Screenshot grounding data
***
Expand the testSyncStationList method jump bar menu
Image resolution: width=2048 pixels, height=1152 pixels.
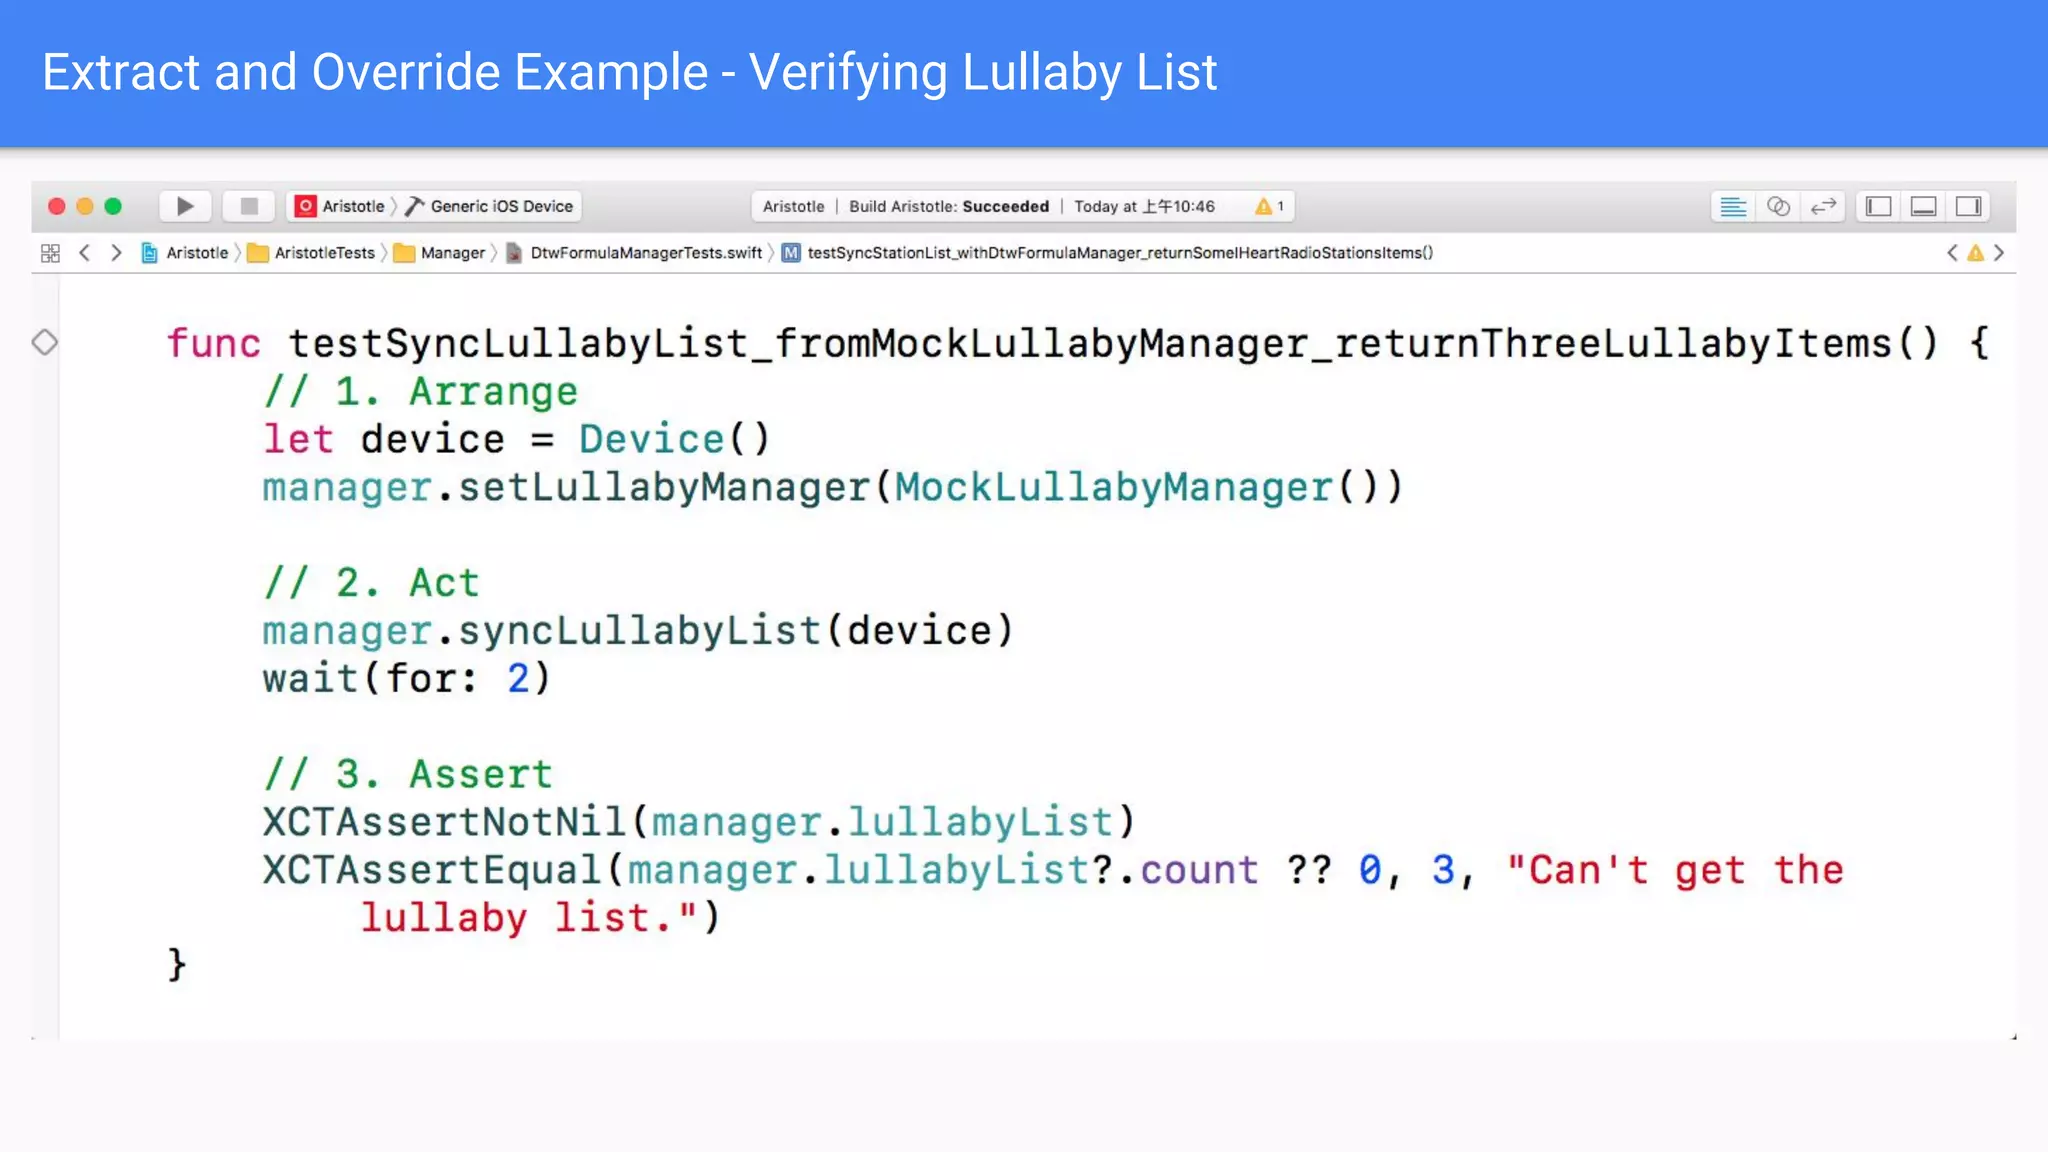coord(1118,253)
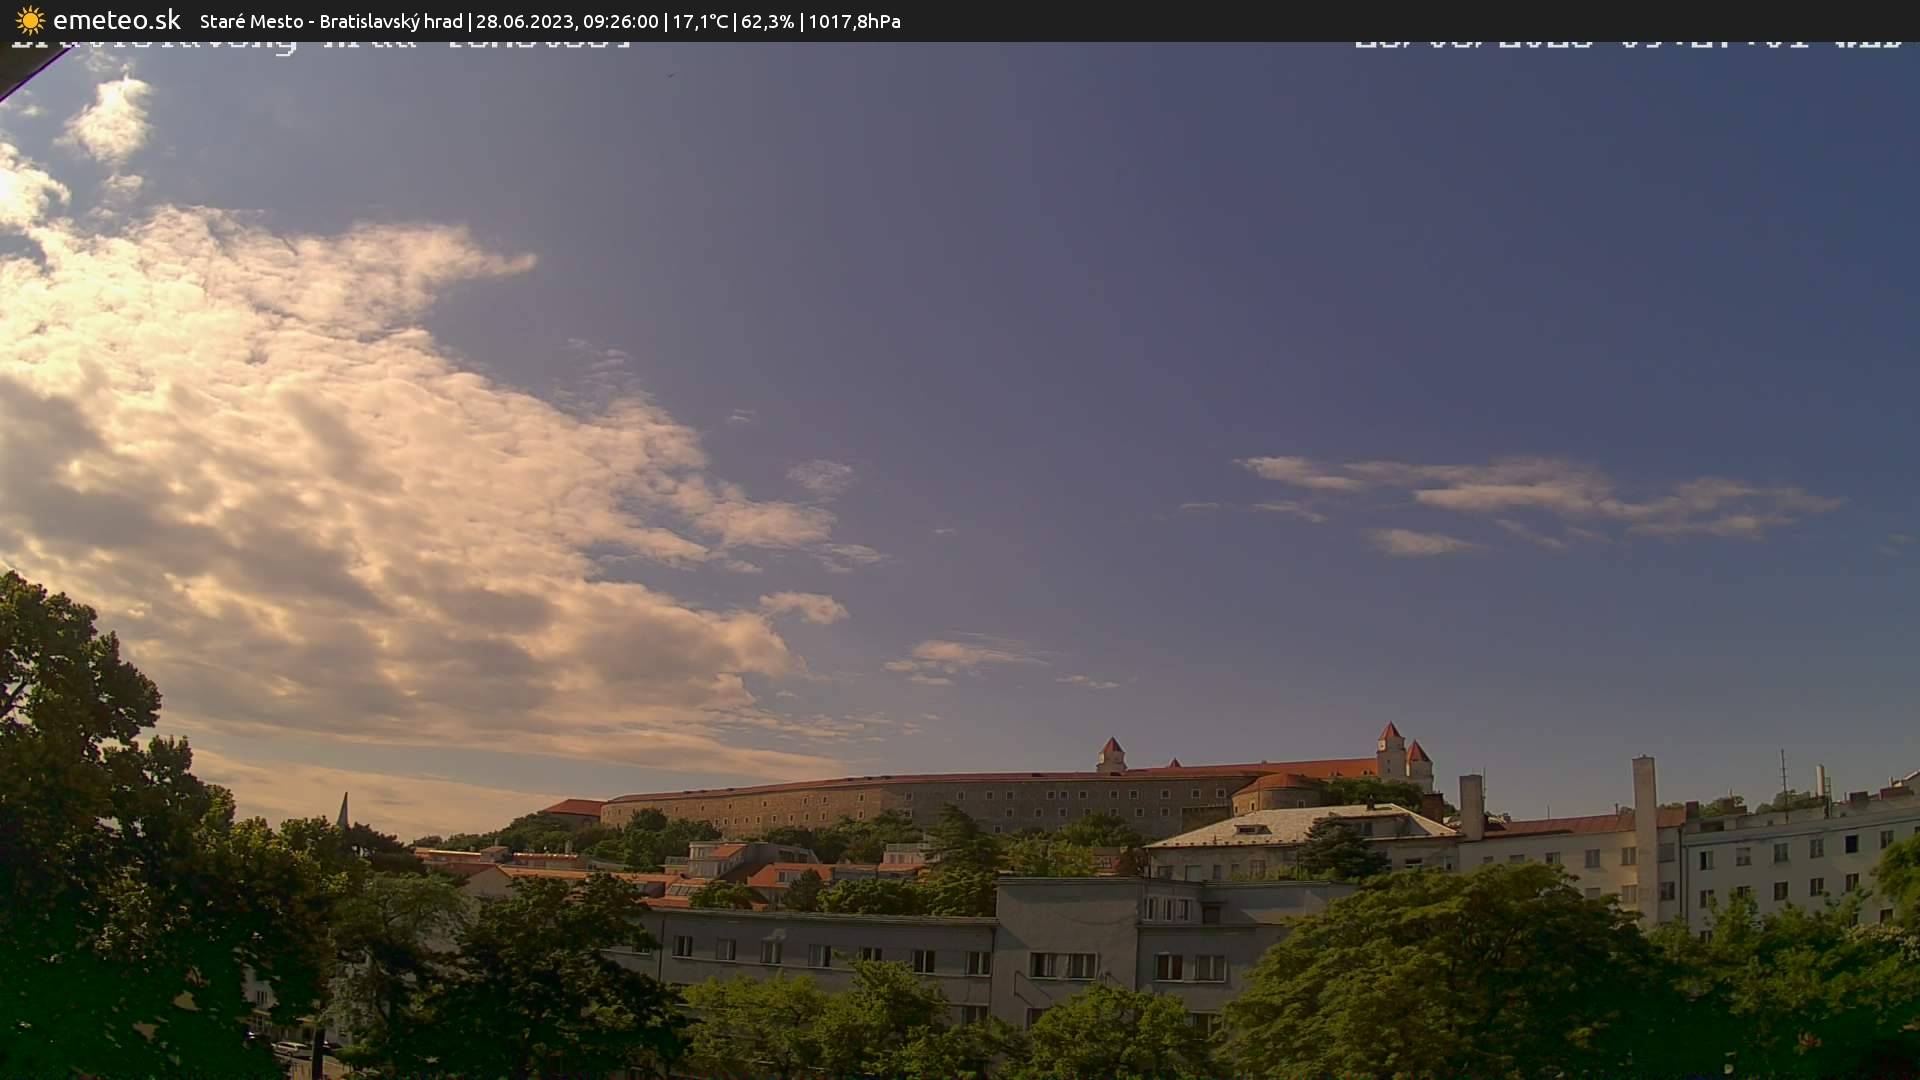1920x1080 pixels.
Task: Open the weather icon next to emeteo.sk
Action: tap(30, 20)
***
## WHAT IS REQUIRED
Copy every record exactly as it appears, apart from any pictures.

## TASK SOLUTION
Expand the testSyncStationList method jump bar menu
Image resolution: width=2048 pixels, height=1152 pixels.
coord(1118,253)
1920x1080 pixels.
Task: Open the weather icon next to emeteo.sk
Action: tap(30, 20)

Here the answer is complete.